What is one moral you have that most people don't agree with?
Example: I believe that IP is a direct contradiction of nature, sacrificing the advancement of humanity and the world for selfish gain, and therefore is sinful.
Edit: pls do not downvote the comments this is a constructive discussion
Kind of the opposite but I think monogamy is not tied to morality like our society makes it out to be and more often than not is a crutch for people with issues around extreme jealousy, interpersonal insecurities and possessiveness.
There are real consequences of sex though: pregnancy and communicable diseases. Some of these can be mitigated (e.g. modern contraceptives), but I think they are at least factors to consider in favor of monogamy.
That said, I believe that life-long monogamy (as would be prescribed by marriage) is fighting against human nature.
I think that what you're describing is not conducive to monogamy but rather secure and trusting relationships in general. I think many people tend to assume that quality exists within monogamous relationships whereas they assume non-monogamous relationships to be more frivolous.
Would you expect an unwanted pregnancy to be handled inherently better simply because the relationship of the parents is monogamous. I would think that's entirely up to the strength of the relationship and the maturity and means of the people involved, regardless of orientation.

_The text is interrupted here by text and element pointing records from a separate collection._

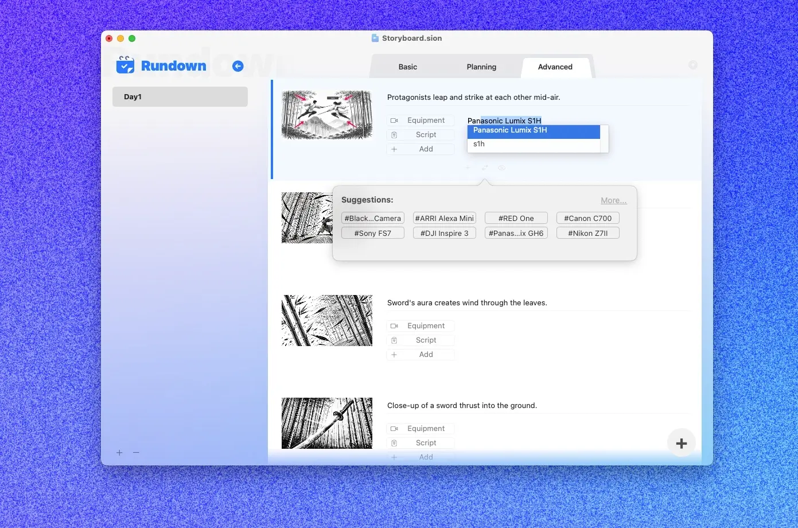Viewport: 798px width, 528px height.
Task: Click the minus icon in the sidebar footer
Action: pyautogui.click(x=136, y=453)
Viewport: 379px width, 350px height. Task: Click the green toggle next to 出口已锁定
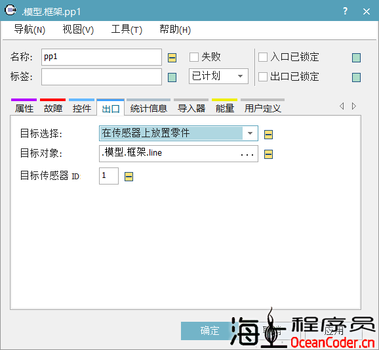[x=356, y=77]
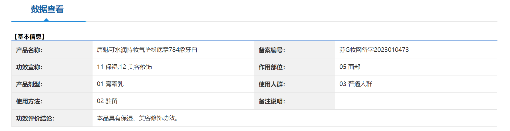Click the product name 唐魅可水润持妆气垫粉底霜784象牙白
The height and width of the screenshot is (131, 510).
tap(147, 50)
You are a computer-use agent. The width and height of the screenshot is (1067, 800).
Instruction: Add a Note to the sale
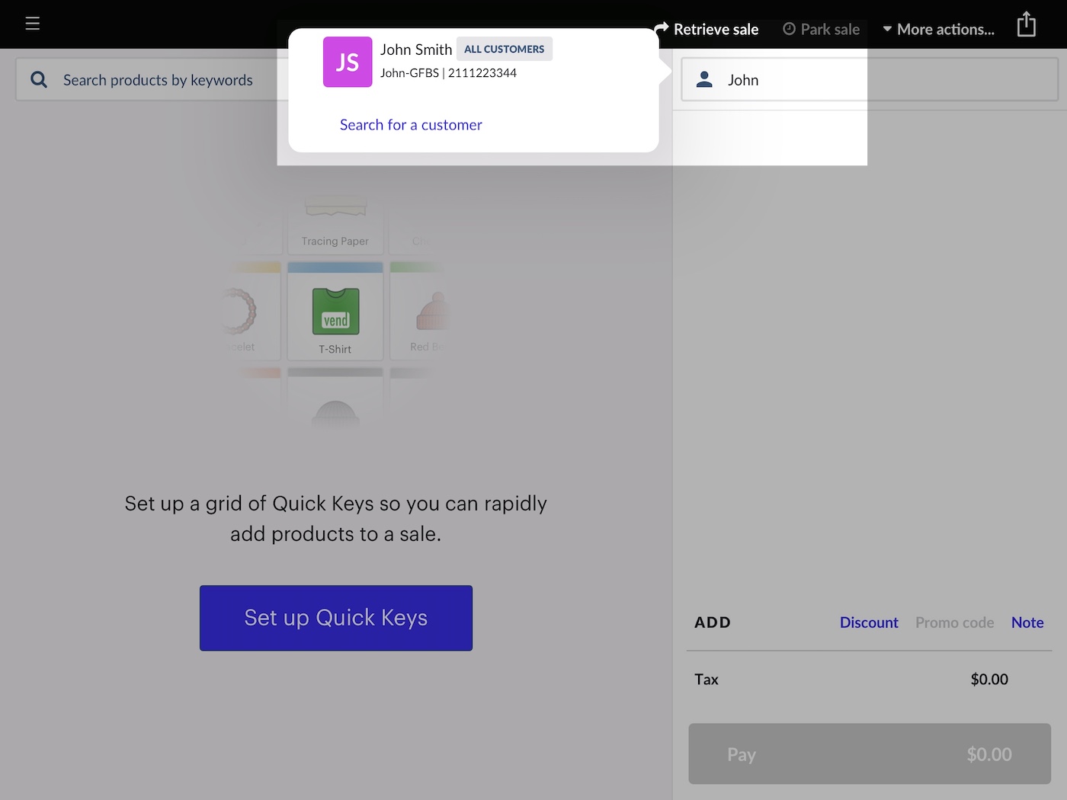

I think more often than not people default to monogamy because that is the only moral framework in which our society generally finds intimate relationships acceptable. As a result of monogamy's monopoly on intimate relationship structures, possessiveness and extreme jealousy in response to threats of non-monogamy are normalized and are almost considered a virtue depending on the context.
I get what you're saying. I don't know about the last part, ”normalized" is a spectrum unto itself. "Unsurprising", for sure. And I took your original statement to really mean there are people with unhealthy jealousy/possessive traits hiding within the framework of monogamy.
Carry on friend, just wanted to ask a few questions to make sure I understood what you were saying.